START The records

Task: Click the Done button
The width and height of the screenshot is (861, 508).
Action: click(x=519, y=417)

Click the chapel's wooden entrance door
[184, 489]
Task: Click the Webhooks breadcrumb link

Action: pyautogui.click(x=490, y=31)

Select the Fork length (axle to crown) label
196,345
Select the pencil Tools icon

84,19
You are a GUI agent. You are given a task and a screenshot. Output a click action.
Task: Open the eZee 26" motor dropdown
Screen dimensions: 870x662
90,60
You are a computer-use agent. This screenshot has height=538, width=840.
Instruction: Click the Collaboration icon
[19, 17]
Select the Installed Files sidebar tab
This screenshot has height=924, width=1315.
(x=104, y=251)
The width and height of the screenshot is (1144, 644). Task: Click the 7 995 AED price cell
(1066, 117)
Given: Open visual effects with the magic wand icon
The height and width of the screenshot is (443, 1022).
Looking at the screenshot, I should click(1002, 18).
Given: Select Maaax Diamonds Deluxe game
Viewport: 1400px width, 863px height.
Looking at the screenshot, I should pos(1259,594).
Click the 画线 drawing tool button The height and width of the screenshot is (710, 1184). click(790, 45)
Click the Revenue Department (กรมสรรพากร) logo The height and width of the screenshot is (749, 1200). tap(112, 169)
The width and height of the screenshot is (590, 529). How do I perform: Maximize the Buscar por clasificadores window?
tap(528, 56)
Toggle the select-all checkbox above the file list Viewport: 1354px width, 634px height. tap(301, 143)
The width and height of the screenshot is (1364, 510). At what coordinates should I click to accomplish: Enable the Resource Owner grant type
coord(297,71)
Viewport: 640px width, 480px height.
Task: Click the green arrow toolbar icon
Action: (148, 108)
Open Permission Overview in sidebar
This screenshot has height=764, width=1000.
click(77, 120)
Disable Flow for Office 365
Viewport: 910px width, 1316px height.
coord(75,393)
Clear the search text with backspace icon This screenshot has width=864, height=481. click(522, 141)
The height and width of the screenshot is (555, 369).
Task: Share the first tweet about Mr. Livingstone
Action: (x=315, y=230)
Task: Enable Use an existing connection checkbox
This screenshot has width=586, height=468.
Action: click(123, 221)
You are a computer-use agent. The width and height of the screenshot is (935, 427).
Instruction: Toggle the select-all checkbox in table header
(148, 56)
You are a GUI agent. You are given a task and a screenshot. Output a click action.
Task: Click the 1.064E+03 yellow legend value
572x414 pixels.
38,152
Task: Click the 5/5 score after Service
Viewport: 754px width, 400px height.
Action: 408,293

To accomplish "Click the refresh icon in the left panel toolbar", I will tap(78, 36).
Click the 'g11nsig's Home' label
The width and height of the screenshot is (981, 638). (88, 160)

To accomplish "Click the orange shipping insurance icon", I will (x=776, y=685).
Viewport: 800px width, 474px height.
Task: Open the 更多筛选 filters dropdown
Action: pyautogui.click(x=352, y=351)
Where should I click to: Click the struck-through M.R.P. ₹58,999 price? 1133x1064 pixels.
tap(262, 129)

END The records

• Assignment:
Print each line above exactly as it stands.

• Output of the task:
Task: Click the Done button
The width and height of the screenshot is (861, 508).
Action: click(x=519, y=417)

Click the chapel's wooden entrance door
[184, 489]
Task: Click the Webhooks breadcrumb link

Action: pyautogui.click(x=490, y=31)

Select the Fork length (axle to crown) label
196,345
Select the pencil Tools icon

84,19
You are a GUI agent. You are given a task and a screenshot. Output a click action.
Task: Open the eZee 26" motor dropdown
Screen dimensions: 870x662
90,60
You are a computer-use agent. This screenshot has height=538, width=840.
Instruction: Click the Collaboration icon
[19, 17]
Select the Installed Files sidebar tab
This screenshot has height=924, width=1315.
(x=104, y=251)
The width and height of the screenshot is (1144, 644). Task: Click the 7 995 AED price cell
(1066, 117)
Given: Open visual effects with the magic wand icon
The height and width of the screenshot is (443, 1022).
Looking at the screenshot, I should click(1002, 18).
Given: Select Maaax Diamonds Deluxe game
Viewport: 1400px width, 863px height.
Looking at the screenshot, I should pos(1259,594).
Click the 画线 drawing tool button The height and width of the screenshot is (710, 1184). click(790, 45)
Click the Revenue Department (กรมสรรพากร) logo The height and width of the screenshot is (749, 1200). tap(112, 169)
The width and height of the screenshot is (590, 529). How do I perform: Maximize the Buscar por clasificadores window?
tap(528, 56)
Toggle the select-all checkbox above the file list Viewport: 1354px width, 634px height. tap(301, 143)
The width and height of the screenshot is (1364, 510). At what coordinates should I click to accomplish: Enable the Resource Owner grant type
coord(297,71)
Viewport: 640px width, 480px height.
Task: Click the green arrow toolbar icon
Action: (148, 108)
Open Permission Overview in sidebar
This screenshot has height=764, width=1000.
click(77, 120)
Disable Flow for Office 365
Viewport: 910px width, 1316px height.
coord(75,393)
Clear the search text with backspace icon This screenshot has width=864, height=481. click(522, 141)
The height and width of the screenshot is (555, 369).
Task: Share the first tweet about Mr. Livingstone
Action: (x=315, y=230)
Task: Enable Use an existing connection checkbox
This screenshot has width=586, height=468.
Action: click(123, 221)
You are a computer-use agent. The width and height of the screenshot is (935, 427).
Instruction: Toggle the select-all checkbox in table header
(148, 56)
You are a GUI agent. You are given a task and a screenshot. Output a click action.
Task: Click the 1.064E+03 yellow legend value
572x414 pixels.
38,152
Task: Click the 5/5 score after Service
Viewport: 754px width, 400px height.
Action: 408,293

To accomplish "Click the refresh icon in the left panel toolbar", I will tap(78, 36).
Click the 'g11nsig's Home' label
The width and height of the screenshot is (981, 638). (88, 160)

To accomplish "Click the orange shipping insurance icon", I will (x=776, y=685).
Viewport: 800px width, 474px height.
Task: Open the 更多筛选 filters dropdown
Action: pyautogui.click(x=352, y=351)
Where should I click to: Click the struck-through M.R.P. ₹58,999 price? 1133x1064 pixels.
tap(262, 129)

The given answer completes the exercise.